C++ Templates for Developers is a two-day onsite training course with programming examples, taught by Walter E. Brown. It is offered at the Gaylord Rockies from 09:00 to 17:00 Aurora time (MDT) on Saturday and Sunday, September 17th and 18th, 2022 (immediately following the conference). Lunch is included.
As an intermediate-level C++ programmer, you already know about and have very likely used one or more kinds of C++ templates in your code. Whether you’ve applied std::vector or std::array to your work, or called upon any of the multitude of algorithms that the standard library provides, you’ve experienced some of the power that templates add to a C++ programmer’s toolkit.
This Workshop will help you take your knowledge and experience to the next level, so that you will both (1) understand exactly how C++ templates are handled by a compiler, and (2) be able to take advantage of that knowledge to create templates that are tailored to your own programming needs.
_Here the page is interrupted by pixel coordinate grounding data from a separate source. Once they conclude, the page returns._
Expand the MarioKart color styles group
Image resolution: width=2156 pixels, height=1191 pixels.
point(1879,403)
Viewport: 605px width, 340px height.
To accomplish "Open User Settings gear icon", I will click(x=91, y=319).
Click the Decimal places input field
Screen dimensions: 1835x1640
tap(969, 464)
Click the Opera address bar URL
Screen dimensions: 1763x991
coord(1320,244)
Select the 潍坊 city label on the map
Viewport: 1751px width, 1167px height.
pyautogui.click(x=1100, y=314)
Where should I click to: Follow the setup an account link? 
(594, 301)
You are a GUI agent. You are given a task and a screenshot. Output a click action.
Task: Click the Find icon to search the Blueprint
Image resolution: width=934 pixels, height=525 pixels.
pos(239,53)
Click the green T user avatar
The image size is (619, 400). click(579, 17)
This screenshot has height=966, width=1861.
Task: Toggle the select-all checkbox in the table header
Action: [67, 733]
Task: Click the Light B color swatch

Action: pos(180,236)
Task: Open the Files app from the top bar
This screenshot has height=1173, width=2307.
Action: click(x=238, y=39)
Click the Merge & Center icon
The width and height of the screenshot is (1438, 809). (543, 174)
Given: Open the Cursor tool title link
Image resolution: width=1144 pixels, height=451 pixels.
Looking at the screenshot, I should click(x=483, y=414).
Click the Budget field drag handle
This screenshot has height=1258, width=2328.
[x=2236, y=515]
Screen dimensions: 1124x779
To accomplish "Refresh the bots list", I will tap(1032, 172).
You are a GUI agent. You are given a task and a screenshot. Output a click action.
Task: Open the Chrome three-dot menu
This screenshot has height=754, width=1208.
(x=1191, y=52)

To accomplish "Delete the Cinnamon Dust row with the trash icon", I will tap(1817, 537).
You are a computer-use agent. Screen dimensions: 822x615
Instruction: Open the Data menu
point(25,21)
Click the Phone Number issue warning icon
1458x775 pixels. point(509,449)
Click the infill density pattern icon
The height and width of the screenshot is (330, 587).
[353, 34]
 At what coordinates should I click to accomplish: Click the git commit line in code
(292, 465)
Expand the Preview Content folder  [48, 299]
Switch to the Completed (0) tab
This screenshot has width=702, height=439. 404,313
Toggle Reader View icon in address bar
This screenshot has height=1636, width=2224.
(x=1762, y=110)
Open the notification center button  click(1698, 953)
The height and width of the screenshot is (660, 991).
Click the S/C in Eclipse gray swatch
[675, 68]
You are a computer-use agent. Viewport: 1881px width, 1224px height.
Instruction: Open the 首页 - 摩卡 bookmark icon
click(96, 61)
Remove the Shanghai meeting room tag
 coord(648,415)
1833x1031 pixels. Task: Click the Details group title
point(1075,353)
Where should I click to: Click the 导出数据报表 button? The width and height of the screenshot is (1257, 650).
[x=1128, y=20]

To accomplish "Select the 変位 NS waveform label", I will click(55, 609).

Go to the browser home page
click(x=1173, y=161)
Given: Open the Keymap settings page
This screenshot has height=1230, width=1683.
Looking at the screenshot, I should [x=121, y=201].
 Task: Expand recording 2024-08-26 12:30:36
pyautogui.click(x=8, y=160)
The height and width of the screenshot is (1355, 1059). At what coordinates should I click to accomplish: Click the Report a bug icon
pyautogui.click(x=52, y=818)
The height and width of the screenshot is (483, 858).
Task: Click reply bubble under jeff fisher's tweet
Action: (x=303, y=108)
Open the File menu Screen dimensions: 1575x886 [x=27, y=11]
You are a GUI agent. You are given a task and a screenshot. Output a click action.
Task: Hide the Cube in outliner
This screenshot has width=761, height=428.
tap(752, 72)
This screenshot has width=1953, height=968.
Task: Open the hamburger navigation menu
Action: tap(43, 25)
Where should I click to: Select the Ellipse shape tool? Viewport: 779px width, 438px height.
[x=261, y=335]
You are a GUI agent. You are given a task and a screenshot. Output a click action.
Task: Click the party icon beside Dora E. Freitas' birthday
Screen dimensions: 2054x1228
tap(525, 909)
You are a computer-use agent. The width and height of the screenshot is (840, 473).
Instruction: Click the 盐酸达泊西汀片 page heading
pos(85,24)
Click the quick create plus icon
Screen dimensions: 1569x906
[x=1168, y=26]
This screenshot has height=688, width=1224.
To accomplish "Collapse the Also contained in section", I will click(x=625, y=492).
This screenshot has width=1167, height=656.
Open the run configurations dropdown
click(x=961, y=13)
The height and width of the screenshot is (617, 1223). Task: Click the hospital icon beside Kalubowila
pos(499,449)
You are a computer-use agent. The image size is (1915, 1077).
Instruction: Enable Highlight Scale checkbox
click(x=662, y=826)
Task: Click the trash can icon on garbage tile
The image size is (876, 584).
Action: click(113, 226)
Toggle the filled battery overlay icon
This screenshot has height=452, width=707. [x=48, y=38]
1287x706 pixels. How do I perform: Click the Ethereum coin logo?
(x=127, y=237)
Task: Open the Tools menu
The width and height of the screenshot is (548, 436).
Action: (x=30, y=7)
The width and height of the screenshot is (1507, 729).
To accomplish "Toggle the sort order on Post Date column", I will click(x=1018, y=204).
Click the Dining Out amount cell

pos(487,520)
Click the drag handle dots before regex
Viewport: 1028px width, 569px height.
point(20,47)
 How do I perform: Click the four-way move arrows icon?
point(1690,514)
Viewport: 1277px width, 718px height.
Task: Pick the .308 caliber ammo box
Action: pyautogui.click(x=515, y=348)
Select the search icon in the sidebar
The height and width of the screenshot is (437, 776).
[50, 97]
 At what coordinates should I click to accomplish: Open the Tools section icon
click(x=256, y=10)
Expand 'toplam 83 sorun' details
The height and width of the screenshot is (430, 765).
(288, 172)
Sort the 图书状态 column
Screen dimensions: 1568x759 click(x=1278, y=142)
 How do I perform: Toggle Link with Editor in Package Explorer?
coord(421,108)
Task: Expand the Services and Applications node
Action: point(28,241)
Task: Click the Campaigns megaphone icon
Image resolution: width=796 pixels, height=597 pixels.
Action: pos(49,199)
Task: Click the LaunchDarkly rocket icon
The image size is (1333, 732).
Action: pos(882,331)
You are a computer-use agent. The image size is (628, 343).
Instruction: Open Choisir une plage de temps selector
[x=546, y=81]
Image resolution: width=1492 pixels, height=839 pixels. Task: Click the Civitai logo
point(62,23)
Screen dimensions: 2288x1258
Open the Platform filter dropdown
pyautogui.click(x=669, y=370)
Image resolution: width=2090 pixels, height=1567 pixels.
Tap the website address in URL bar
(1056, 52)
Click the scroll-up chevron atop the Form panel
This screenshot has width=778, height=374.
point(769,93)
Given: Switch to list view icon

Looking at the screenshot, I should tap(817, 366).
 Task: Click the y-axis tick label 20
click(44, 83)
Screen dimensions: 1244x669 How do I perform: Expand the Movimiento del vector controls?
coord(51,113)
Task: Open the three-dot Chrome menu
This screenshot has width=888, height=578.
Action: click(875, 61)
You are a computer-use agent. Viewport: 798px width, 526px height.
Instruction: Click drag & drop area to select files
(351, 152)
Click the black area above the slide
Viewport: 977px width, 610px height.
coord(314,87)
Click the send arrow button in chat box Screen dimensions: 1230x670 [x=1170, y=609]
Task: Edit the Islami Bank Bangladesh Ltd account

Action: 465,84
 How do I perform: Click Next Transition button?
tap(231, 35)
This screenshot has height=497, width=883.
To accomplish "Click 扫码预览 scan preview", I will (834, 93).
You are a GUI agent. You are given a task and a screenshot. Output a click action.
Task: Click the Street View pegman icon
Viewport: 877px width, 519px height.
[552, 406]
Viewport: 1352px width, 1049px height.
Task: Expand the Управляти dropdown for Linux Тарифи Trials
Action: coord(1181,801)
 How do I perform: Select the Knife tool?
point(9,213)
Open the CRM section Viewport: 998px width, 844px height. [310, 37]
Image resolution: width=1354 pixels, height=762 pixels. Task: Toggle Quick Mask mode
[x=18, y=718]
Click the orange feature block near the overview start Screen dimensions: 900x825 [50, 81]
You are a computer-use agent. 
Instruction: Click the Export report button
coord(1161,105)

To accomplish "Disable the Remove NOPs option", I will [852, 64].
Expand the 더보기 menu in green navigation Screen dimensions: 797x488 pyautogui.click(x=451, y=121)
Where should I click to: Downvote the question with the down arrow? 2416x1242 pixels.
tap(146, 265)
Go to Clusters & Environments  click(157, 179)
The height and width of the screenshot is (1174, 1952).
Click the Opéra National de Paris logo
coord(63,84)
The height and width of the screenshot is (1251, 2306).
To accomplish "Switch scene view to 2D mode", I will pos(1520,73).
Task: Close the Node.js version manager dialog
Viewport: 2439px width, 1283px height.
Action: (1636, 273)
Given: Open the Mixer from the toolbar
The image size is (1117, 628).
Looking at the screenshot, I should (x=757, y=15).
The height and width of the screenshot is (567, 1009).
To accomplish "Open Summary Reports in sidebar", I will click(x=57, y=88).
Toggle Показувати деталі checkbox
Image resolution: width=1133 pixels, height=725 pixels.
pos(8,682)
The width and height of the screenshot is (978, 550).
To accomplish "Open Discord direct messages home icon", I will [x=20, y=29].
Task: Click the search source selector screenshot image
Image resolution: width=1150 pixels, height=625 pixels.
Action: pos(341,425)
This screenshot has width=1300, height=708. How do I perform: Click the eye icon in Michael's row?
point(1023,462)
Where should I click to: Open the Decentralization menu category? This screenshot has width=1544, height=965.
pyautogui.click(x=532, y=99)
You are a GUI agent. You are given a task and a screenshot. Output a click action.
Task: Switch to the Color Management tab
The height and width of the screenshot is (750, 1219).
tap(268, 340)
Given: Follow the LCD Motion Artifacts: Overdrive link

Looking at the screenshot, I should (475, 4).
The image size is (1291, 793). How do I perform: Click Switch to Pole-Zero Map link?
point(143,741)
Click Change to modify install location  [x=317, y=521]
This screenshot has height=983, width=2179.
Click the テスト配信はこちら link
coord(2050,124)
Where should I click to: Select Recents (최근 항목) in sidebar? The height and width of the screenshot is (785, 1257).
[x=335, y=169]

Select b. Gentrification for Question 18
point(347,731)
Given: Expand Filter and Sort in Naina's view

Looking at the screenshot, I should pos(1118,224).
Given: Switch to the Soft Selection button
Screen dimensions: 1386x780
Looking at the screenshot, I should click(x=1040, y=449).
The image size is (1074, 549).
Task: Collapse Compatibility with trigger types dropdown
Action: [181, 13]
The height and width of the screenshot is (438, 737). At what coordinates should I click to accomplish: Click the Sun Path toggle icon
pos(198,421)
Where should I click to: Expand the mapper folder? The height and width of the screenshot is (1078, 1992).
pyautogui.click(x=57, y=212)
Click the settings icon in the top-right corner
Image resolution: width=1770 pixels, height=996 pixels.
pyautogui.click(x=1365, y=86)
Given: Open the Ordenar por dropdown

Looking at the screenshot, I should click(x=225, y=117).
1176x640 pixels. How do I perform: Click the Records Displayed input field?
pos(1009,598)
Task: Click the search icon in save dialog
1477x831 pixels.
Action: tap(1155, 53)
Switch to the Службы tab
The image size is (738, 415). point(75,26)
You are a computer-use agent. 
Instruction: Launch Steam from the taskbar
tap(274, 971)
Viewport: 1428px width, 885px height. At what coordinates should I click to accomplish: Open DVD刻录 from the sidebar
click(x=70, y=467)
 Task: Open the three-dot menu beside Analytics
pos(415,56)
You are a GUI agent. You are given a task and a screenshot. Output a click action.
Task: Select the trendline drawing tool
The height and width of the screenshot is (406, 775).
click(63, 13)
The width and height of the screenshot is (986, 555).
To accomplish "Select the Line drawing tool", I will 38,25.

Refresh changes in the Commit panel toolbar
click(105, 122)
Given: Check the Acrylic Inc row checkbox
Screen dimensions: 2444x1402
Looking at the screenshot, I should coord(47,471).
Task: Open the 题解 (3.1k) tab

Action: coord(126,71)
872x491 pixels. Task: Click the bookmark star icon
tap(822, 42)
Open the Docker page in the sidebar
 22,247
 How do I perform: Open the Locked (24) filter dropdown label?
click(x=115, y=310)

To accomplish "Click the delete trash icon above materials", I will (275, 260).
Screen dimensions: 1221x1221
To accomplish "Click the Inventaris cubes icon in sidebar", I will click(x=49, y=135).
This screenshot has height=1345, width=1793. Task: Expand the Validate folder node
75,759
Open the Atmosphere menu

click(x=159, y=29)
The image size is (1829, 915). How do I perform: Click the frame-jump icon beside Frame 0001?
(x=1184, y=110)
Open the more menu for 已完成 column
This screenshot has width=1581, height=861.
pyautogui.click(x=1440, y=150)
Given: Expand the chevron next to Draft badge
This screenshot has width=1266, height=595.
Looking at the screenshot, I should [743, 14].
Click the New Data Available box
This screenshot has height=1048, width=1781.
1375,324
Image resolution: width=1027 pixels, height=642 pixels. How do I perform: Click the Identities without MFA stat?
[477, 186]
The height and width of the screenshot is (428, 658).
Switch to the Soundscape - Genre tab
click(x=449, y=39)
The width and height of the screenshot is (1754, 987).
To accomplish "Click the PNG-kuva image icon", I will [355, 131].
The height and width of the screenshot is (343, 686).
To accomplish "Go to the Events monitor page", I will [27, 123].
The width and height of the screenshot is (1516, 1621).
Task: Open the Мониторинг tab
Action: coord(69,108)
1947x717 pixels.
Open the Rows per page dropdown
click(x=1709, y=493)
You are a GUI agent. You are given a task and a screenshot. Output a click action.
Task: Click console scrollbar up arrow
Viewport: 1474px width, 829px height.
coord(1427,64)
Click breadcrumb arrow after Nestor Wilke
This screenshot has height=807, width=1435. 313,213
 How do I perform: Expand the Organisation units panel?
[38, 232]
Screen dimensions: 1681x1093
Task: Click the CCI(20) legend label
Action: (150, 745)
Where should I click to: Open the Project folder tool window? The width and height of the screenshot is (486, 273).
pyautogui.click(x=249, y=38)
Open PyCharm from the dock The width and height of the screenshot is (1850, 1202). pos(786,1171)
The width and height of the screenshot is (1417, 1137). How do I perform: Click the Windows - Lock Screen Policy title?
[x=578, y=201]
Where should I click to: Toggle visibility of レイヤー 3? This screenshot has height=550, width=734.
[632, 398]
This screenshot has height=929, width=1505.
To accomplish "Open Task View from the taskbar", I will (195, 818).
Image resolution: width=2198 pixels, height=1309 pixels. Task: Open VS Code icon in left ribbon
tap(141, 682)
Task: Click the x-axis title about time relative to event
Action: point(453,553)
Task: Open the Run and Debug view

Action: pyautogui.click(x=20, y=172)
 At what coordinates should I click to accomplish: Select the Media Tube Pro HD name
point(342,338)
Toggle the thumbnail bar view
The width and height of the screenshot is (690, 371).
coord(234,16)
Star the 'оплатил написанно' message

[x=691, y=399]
In this Academy Workshop, we will explore all significant facets of the many kinds of C++ templates (and other templated entities), and will do so in as much depth as our time together will permit. The Workshop will include presentations as well as optional (but recommended) practice exercises, together with numerous examples and tips that you can learn from and apply. Many of our examples and exercises will be taken from the standard library, thus doubling the useful information you’ll glean from your participation.
Come discover how the world of C++ templates will open to you once you’ve mastered a modest handful of straightforward, key insights and principles. Whether it’s programming generically, or with variadics, SFINAE, concepts, overloading, or other coding practices, this Workshop will allow you to explore and apply template-based techniques that will help solve problems in your programming domain!
Attendees should have good intermediate-level C++ knowledge with at least one to two years of recent C++ coding experience.
Those planning to do the recommended exercises should bring their preferred development environment. A compiler that supports C++20 (e.g., GCC12+) is recommended, but C++17 support will suffice for this Workshop.
We will emphasize principles that will allow you to reason about template technology. To that end, the Workshop expects to cover the following representative topics in the time available (not in the order listed):
- Kinds of templates
- alias templates
- class templates
- deduction guides
- function templates
- generic lambdas
- variable templates
- Template processing and mechanics
- declaration synthesis
- deduction guides
- default template arguments
- dependent and non-dependent names
- function objects
- non-deduced contexts
- reference collapsing
- specialization (implicit, explicit, partial)
- substitution / substitution failure (SFINAE)
- template arguments / argument deduction
- template instantiation and its control
- template parameters (type, nontype, and template)
- two-phase name lookup
- Related C++ language features
- constraints / requires-clauses
- if constexpr
- variadic templates / parameter packs / pack expansion / fold expressions
- Library facilities
- constants as types
- function and friends
- invoke and friends
- traits for inspecting types
- traits for manipulating types
- Classical techniques / practices / idioms
- perfect forwarding
- tag dispatch
- template metaprogramming
- void_t and the detection idiom
With broad experience in industry, academia, consulting, and research, Dr. Walter E. Brown has been a computer programmer for almost 60 years, and a C++ programmer for more than 40 of those years.
He joined the C++ standards effort in 2000, and has since written circa 175 proposal papers. Among numerous other contributions, he is responsible for introducing such now-standard C++ library features as cbegin/cend, common_type, gcd/lcm, void_t, and <cmath>’s mathematical special functions, as well as the headers <random> and <ratio>. He has also significantly impacted such C++ core language features as alias templates, contextual conversions, variable templates, static_assert, and operator<=> (the C++20 “spaceship operator”).
When not playing with his grandchildren, Dr. Brown continues as an Emeritus participant in the C++ standards process and as a frequent speaker at C++ conferences and meetups worldwide. Attendees and video viewers have described his talks with such accolades as:
- “Fantastic speaker”
- “Impressive. Thank you”
- “As usual very clear presentation. Content is great, slides have the right level of complexity.”
- “I think Walter E. Brown is the teacher I never had.”
- “For a moment I was like I know these issues but thankfully I ignored that thought.”